F.E.- Ben de onun arkadaşıydım, ama filmciydim yine.
S.R.Ö.- Sete giriyordunuz böylece.
F.E.- Nuri rejisördü, yapımcı değildi... Her gün beraberdik, Nejat'la beraberdik... Nejat, Nevzat Okçugil'in kardeşi, Nevzat da çok fedakardı, hepsi öldüler sırayla. Nejat, Cevat...
S.R.Ö.- Cahide Sonku ile tanışmanız, ilişkiniz nasıl gelişti?
F.E.- Cahide Sonku ile çok çok evvelden ben tesadüfen tanıştım. Yine Nejat'ın yazıhanesindeydi, içmiş içmiş eyvah geliyor dediler. Bu beni bırakmadı "Bana bir şişe şarap alır mısın," dedi. Bir şişe şarap aldım, arkasından bir şişe daha.
S.R.Ö.- Kimin evindeydiniz?
F.E.- Benim evimde, yazlık evimiz vardı, orada yeni bir şarap aldım. Hep içiyordu, çok içiyordu, içmeden duramıyordu... Tabela vergisi gelirdi eşim üst katta ben alt kattayım, yazıhanede. "Buralarda Feyturiye Esen var, tanıyor musunuz? Tabela borcu var". Nejat hemen atılır, "Biz böyle birisini tanımıyoruz," derdi. Bana söylemeye fırsat bırakmazdı. Cezası vardı tabela parasının...
S.R.Ö.- ...Nereden tescil ediyordunuz senaryoları ?
F.E.- Mesela bir tanesini ben kendim yazdım Canım Benim, onun tescilini ettirmedim nasıl olsa yapılacak dedim... Ben kendi üzerime de yaptırmadım, Vecdi Uygun'un üzerine yaptırdım.
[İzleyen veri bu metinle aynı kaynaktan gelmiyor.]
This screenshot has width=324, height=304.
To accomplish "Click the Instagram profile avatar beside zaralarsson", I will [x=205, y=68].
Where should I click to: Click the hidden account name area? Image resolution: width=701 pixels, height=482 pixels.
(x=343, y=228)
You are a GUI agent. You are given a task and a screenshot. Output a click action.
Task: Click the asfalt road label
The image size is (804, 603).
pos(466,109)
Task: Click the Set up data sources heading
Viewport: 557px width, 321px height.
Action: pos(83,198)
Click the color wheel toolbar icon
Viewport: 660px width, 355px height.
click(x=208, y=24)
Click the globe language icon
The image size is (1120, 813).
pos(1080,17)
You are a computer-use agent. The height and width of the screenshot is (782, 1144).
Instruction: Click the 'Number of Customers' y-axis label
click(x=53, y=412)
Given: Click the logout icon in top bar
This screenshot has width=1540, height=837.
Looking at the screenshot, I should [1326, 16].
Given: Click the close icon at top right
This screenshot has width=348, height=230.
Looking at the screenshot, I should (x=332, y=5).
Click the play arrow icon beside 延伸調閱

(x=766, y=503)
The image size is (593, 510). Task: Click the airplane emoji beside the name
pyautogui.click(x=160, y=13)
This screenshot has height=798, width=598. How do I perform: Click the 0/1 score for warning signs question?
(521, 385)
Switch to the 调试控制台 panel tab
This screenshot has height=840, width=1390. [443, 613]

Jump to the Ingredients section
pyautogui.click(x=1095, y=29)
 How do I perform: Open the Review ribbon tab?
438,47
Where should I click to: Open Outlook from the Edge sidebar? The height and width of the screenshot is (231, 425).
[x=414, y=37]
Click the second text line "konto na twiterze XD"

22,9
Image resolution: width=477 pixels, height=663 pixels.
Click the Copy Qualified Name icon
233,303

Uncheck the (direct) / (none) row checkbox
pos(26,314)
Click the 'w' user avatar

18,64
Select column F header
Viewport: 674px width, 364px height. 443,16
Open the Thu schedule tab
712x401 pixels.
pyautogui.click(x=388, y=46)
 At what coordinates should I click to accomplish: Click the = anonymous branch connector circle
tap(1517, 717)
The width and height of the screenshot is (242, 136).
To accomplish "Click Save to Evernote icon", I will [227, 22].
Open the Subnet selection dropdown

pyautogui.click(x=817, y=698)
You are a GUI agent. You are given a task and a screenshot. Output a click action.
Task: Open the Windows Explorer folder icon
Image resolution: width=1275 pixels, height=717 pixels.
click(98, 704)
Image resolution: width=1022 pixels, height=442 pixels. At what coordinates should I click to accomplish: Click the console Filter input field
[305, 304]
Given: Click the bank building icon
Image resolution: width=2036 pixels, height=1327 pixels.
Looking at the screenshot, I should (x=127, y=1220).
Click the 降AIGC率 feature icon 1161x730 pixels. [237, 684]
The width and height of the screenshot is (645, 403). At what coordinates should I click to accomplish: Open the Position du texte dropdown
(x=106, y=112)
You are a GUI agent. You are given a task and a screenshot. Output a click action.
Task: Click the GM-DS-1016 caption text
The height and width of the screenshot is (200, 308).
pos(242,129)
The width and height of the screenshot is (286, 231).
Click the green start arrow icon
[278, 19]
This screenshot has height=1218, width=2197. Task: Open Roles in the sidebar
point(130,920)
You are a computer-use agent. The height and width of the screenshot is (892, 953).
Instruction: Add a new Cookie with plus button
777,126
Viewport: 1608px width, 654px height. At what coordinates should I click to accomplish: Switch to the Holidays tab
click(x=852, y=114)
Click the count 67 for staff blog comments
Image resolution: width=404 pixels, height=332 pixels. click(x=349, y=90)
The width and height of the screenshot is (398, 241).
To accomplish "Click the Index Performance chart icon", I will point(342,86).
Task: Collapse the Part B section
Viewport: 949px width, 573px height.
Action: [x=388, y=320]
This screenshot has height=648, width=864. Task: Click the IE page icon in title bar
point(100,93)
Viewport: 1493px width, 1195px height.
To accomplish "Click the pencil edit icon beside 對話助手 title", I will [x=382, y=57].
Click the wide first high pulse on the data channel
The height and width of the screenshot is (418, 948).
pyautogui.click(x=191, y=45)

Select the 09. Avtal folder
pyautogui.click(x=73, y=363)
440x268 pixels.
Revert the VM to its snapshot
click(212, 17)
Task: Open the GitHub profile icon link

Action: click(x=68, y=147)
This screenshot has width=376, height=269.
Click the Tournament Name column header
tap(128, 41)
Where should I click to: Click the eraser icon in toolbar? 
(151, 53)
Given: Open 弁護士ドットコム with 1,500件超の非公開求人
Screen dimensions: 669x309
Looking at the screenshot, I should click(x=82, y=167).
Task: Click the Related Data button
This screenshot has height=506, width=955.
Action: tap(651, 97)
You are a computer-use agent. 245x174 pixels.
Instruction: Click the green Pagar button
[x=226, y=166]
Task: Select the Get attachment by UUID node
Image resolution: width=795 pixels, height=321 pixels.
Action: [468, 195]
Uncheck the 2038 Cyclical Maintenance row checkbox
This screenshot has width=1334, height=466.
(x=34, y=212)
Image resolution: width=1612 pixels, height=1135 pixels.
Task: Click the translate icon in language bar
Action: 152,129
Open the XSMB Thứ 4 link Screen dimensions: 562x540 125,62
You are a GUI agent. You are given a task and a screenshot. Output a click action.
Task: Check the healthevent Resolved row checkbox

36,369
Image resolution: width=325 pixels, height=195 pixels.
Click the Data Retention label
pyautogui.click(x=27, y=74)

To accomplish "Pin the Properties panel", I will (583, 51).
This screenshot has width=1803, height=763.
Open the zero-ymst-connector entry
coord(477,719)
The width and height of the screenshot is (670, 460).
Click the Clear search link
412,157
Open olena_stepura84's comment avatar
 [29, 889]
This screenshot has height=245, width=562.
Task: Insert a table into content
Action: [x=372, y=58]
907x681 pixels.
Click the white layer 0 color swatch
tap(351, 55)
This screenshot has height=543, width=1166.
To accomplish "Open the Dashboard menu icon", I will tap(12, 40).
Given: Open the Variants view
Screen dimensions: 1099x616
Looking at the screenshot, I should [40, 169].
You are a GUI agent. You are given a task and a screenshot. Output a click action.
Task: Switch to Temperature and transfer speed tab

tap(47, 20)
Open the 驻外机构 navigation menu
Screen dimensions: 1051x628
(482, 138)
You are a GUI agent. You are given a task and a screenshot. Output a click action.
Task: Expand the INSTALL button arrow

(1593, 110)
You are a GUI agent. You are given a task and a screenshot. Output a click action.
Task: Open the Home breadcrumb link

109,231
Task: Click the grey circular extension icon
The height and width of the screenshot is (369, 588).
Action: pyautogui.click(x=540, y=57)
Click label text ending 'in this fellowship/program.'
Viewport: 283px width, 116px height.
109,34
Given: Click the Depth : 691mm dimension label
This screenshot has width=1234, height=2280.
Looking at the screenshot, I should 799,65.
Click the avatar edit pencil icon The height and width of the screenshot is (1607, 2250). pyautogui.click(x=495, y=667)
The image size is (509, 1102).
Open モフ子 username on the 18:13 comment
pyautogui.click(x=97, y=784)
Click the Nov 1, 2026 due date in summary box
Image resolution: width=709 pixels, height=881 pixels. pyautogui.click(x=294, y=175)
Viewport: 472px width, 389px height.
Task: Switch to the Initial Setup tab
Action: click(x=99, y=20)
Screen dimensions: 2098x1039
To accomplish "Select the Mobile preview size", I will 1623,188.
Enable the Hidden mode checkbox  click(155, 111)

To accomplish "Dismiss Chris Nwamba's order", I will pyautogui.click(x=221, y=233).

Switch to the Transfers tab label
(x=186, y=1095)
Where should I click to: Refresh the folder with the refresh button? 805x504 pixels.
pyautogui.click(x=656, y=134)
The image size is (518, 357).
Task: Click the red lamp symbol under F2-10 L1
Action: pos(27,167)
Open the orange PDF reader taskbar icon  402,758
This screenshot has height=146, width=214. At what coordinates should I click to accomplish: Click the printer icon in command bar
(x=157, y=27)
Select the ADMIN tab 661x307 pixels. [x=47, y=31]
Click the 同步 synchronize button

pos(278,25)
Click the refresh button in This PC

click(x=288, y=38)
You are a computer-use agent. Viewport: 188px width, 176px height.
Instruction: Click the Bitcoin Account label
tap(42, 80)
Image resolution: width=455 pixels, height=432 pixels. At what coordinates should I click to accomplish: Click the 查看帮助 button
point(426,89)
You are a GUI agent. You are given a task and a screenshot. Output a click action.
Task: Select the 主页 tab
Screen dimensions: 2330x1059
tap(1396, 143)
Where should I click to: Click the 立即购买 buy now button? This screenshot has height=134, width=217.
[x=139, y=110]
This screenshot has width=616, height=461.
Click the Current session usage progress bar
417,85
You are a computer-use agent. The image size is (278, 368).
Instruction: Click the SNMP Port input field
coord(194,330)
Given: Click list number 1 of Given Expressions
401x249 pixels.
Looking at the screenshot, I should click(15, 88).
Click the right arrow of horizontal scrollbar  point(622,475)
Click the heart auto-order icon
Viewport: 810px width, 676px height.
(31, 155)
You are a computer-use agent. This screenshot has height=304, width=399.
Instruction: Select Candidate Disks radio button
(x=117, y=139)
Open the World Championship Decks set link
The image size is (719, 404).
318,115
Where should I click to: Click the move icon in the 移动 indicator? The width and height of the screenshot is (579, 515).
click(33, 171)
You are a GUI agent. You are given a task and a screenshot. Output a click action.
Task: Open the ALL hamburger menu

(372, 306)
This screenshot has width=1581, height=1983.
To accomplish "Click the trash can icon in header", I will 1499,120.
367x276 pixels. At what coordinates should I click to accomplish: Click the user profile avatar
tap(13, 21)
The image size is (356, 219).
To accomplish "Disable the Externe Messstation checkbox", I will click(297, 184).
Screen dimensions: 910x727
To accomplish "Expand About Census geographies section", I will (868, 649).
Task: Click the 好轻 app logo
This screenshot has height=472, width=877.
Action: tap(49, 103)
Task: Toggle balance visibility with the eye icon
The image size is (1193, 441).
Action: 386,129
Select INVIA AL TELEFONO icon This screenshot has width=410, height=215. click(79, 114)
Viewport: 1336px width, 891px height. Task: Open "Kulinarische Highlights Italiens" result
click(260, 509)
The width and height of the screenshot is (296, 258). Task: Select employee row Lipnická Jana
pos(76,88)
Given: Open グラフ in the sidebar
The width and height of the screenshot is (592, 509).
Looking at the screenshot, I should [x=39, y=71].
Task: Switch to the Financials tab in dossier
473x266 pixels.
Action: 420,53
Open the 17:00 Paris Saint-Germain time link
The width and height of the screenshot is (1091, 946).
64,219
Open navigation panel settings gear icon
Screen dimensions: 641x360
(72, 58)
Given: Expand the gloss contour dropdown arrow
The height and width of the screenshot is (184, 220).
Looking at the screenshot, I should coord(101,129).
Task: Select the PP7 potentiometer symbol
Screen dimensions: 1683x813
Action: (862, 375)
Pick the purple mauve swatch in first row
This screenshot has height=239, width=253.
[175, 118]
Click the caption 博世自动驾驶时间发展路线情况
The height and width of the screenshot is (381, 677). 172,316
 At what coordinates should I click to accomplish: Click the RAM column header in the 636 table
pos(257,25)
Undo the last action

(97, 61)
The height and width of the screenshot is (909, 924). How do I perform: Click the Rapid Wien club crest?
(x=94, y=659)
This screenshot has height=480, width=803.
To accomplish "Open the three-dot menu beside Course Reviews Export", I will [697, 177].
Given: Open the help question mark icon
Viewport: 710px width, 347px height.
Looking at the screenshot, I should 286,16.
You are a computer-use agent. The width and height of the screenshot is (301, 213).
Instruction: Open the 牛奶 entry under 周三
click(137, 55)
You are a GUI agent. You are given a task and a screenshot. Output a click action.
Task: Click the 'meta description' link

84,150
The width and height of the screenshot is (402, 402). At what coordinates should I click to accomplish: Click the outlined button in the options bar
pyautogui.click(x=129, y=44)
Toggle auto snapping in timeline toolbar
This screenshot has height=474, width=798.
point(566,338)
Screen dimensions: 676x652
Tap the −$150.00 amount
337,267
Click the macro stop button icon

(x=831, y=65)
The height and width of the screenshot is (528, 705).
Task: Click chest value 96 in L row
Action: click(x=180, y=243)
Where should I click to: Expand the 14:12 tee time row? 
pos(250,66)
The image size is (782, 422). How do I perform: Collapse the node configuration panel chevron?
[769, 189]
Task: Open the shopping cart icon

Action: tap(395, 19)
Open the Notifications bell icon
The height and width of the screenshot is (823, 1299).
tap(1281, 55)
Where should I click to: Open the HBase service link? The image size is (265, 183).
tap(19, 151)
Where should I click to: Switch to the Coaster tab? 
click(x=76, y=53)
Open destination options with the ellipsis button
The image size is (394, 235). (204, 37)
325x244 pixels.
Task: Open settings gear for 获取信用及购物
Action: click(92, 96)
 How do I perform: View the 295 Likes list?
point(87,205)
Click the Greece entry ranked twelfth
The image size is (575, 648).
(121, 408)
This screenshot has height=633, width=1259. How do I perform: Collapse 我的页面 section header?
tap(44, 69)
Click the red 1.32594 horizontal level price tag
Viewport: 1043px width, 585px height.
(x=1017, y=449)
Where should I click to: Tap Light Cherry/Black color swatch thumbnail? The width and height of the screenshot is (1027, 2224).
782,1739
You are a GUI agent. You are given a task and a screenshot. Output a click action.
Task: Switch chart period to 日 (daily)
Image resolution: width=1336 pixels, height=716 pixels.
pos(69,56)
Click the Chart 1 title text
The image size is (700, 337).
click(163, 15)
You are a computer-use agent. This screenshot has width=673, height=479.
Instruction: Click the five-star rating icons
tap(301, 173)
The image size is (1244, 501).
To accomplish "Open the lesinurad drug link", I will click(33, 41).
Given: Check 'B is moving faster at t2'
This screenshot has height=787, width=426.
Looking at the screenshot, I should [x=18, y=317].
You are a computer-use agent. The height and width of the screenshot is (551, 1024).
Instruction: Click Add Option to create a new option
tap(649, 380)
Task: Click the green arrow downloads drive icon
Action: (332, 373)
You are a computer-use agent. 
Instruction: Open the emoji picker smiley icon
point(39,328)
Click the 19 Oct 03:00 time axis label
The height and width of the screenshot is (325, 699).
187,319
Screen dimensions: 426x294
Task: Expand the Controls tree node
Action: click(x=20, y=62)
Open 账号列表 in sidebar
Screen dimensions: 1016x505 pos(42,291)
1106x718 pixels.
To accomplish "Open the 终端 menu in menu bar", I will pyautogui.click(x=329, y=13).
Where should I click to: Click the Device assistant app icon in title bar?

Ben yaptım ama mecburen maddi imkanlarım yüzünden Vecdi'nin üzerine...
S.R.Ö.- Film çekerken sizi rahatsız eden erkekler oldu mu?
F.E.- Yoo patron olduğum için korkuyorlardı, herhalde. Beğenmedikleri için demiyorum, ama o kadar güzel kadın var ki, beni ne yapsınlar.
S.R.Ö.- Rahatsız edebilirler...
F.E.- Hep arkadaştık o filmler içerisinde, yapımcılarla çok iyi dosttuk. Size en ufak örneğini gösterdim. Vergi dairesinden geliyorlar Feyturiye Esen burada yok diyorlar... Keşke afişleri falan saklasaydık, öyle küsmüştüm ki.
S.R.Ö.- İş kadınlığı da yapmışsınız.
F.E.- Filmcilik yapan her şeyi yapar. Hırsızlığa varıncaya kadar yapar, çek ödemez sahte bono yapar.
S.R.Ö.- Nasıl yapıyordunuz?
F.E.- Filmlere para yatırdım, babamın maddi imkanını kullandım ilk başta...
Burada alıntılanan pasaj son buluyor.